── Provided data
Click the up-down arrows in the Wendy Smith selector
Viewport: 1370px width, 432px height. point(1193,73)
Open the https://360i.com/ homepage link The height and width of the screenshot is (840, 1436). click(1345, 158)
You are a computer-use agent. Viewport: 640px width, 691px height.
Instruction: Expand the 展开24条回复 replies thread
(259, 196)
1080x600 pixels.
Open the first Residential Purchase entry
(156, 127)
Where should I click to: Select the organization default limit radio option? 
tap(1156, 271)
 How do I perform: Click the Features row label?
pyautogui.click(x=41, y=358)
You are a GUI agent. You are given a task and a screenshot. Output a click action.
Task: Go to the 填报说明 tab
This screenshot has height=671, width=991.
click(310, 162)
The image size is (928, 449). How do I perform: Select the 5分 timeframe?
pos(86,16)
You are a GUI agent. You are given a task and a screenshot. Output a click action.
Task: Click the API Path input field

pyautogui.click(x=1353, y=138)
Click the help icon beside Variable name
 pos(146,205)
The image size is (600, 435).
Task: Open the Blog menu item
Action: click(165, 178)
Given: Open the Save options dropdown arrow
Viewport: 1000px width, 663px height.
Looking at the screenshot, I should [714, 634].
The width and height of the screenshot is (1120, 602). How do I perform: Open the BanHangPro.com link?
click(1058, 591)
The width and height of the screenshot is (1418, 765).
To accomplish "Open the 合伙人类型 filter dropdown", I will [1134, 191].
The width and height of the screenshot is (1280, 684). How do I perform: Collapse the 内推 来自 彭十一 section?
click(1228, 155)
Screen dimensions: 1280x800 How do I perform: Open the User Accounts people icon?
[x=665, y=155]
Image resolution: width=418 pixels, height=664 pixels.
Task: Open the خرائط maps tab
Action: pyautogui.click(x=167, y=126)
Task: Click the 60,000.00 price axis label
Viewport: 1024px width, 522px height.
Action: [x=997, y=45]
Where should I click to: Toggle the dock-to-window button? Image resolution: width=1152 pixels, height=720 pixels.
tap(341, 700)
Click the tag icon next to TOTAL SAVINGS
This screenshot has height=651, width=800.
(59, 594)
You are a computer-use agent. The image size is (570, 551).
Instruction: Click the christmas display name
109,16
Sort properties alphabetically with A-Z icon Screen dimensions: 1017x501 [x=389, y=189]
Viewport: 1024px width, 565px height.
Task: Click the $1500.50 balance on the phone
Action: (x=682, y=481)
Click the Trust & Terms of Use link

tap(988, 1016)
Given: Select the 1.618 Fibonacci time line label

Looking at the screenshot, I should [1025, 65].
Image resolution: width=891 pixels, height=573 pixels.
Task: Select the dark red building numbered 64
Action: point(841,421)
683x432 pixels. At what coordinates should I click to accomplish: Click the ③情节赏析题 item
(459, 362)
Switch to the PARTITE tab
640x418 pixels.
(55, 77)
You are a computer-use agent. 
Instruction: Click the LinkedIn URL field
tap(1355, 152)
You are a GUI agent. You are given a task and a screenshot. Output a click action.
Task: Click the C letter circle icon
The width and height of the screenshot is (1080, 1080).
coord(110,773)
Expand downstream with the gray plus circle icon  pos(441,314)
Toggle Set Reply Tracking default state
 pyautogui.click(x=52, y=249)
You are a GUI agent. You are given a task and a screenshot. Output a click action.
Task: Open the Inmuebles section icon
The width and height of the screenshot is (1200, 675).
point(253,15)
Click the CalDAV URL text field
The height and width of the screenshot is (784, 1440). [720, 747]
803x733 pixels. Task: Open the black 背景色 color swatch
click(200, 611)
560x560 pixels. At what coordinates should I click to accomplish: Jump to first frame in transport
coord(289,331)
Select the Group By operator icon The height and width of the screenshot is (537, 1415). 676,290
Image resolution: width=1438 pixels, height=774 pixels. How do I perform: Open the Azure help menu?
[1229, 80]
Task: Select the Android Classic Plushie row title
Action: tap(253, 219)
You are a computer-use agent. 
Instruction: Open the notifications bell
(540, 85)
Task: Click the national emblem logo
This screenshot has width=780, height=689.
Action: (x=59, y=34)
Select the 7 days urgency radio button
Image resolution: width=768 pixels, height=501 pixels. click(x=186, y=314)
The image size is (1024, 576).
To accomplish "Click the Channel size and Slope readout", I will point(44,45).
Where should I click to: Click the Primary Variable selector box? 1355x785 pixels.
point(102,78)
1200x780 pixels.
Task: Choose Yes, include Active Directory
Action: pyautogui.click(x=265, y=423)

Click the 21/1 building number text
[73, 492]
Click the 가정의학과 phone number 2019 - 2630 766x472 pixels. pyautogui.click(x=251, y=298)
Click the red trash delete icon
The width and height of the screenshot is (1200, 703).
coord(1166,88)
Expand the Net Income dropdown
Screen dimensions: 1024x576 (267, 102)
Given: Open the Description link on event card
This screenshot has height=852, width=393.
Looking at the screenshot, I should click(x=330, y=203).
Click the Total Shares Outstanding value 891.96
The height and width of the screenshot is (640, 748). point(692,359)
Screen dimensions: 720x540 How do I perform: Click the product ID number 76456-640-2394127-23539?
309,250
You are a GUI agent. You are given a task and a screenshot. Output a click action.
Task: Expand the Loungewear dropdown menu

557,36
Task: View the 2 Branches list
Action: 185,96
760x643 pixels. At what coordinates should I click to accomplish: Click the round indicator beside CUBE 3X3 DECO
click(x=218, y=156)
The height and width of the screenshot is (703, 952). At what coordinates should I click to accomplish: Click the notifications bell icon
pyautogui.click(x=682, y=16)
────
Activity
Within the listing above, copy each line that has the string "will".

Solution to the exercise
To accomplish "Open the 合伙人类型 filter dropdown", I will [1134, 191].
To accomplish "Click the Channel size and Slope readout", I will point(44,45).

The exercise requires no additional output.